■ Task to complete: Reproduce the records below verbatim, every line in its original order, with no changes.
-- START OF Records to process --
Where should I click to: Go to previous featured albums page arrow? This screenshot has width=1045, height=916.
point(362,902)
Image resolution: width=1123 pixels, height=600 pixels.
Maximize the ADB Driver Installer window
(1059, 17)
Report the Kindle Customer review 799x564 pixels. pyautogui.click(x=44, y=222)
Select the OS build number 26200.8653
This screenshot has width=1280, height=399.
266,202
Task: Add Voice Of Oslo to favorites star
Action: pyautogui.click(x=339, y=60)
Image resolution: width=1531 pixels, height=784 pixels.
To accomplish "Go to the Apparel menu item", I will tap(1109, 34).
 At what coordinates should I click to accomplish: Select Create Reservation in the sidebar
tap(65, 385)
-- END OF Records to process --
■ Solution to the exercise:
Where should I click to: Go to previous featured albums page arrow? This screenshot has width=1045, height=916.
point(362,902)
Image resolution: width=1123 pixels, height=600 pixels.
Maximize the ADB Driver Installer window
(1059, 17)
Report the Kindle Customer review 799x564 pixels. pyautogui.click(x=44, y=222)
Select the OS build number 26200.8653
This screenshot has width=1280, height=399.
266,202
Task: Add Voice Of Oslo to favorites star
Action: pyautogui.click(x=339, y=60)
Image resolution: width=1531 pixels, height=784 pixels.
To accomplish "Go to the Apparel menu item", I will tap(1109, 34).
 At what coordinates should I click to accomplish: Select Create Reservation in the sidebar
tap(65, 385)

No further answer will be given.